Spengler: Why nations die
Asia Times Online :: Asian News, Business and Economy.
http://www.atimes.com/atimes/Front_Page/GH16Aa02.html

     Why people read a certain book often contains more information than
     the book itself, and there is rich information content in the brisk
     sales of Jared Diamond's Collapse: How Societies Choose to Fail or
     Succeed. Diamond picks out of the rubbish bin of history a few cases
     of nugatory interest in which environmental disaster overwhelmed a
     society otherwise desirous of continued existence. According to the
     publisher's notice (I do not read such piffle), Diamond avers that the
     problem was in breeding too fast and cutting down too many trees.
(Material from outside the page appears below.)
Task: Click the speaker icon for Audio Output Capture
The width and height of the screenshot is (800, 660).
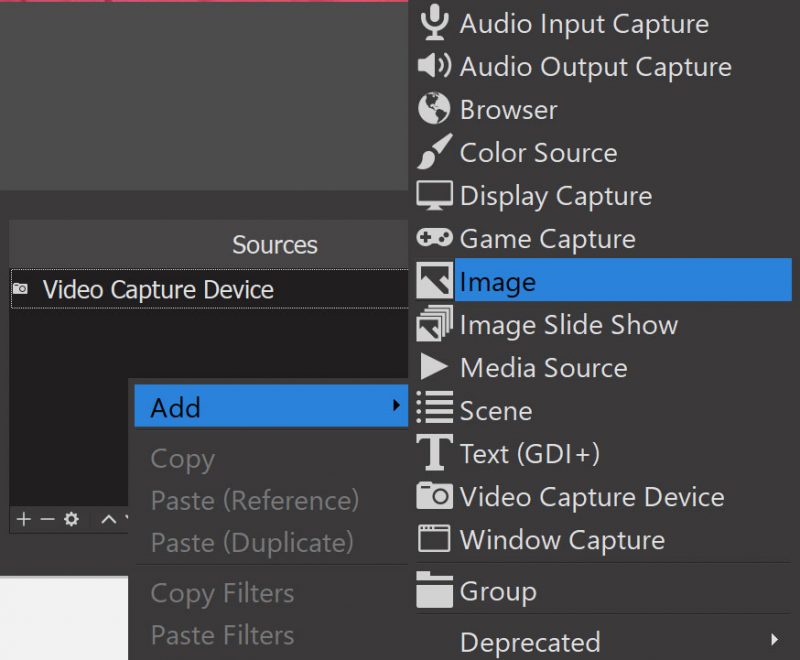Action: coord(434,67)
     The silly Vikings of Greenland refused to eat fish, disdained the
     hunting techniques of the Inuit, and consumed too much wood and
     topsoil. As a result their colony collapsed during the 15th century
     and they all died. One feels sorry for the Greenlanders, though not
     for their cousins on the Scandinavian mainland, who just then stood at
     the cusp of their European power.
     Something similar happened to the Easter Islanders, who chopped down
     all their palm trees and the Mayans of Central America, who burned
     their forests to build temples. Diamond thinks this should serve as a
     warning to the inveterate consumerists of the United States, who
     presumably also face extinction should they fail to erect legal
     barriers to suburban sprawl.
     Ideological reflex is too mild a word for this sort of thinking;
     perhaps the term "cramp" would do better. Given that America returns
     land to the wilderness each year, the danger to American survival from
     deforestation must be on par with the risks of being hit by a large
     asteroid. The world is not breeding too fast - birthrates are
     everywhere falling - and the industrial countries (except for the
     Anglo-Saxons) fail to reproduce at all.
     Why should the peculiar circumstances that killed obscure populations
     in remote places make a geography professor's book into a bestseller?
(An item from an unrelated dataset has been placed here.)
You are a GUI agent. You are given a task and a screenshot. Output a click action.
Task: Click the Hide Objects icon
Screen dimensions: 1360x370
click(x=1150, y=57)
     Evidently the topic of mass extinction commands the attention of the
     reading public, although the reading public wants to look for the
     causes of mass extinction in all but the most obvious place, which is
     the mirror. Diamond's books appeal to an educated, secular readership,
     that is, precisely the sort of people who have one child or none at
     all. If you have fewer than two children, and most of the people you
     know have fewer than two children, Holmesian deductive powers are not
     required to foresee your eventual demise.
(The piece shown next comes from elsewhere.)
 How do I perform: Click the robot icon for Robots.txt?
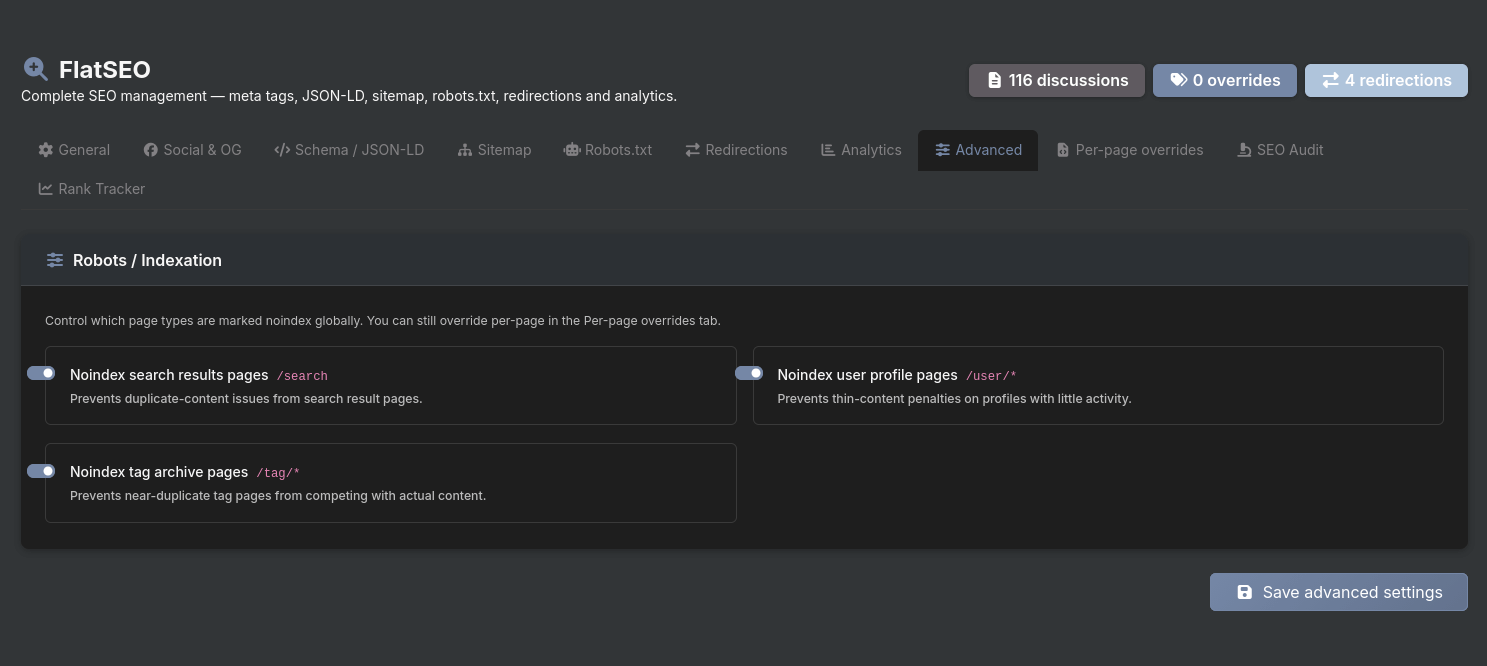[x=572, y=150]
     After rejecting revealed religion, modern people seek an sense of
     exaltation in nature, which is to say that they revered the old
     natural religion. If you do not believe in God, quipped G K
     Chesterton, you will believe in anything. It is too fearful to
     contemplate one's own mortality, so the Green projects his own
     presentiment of death onto the natural world. Fear for the destruction
     of the natural world - trees, whales, polar ice-caps, tigers, whatever
     - substitutes for the death-anxiety of the individual. I discussed
     this under the title, "It's not the end of the world - it's just the
     end of you," and am told that Rush Limbaugh read the whole essay aloud
     on his radio program. [1]
     In fact, the main reason societies fail is that they choose not to
     live. That is a horrifying thought to absorb, and the average reader
     would much rather delve into the details of obscure ecosystems of the
     past than reflect upon why half of Eastern Europe will die out by
     mid-century.
     Suicide is a rare occurrence at the individual level, but a typical
     one at the level of nations. Even among the most stressed populations
     in the world, eg the Neolithic Amazon people of the Guarani, the
     suicide rate is small compared to the total population. According to
     Survival International (survival-international.org), 330 of the 30,000
     Guaranis killed themselves during the past 17 years, a sad response to
     the shock of engagement with modern culture.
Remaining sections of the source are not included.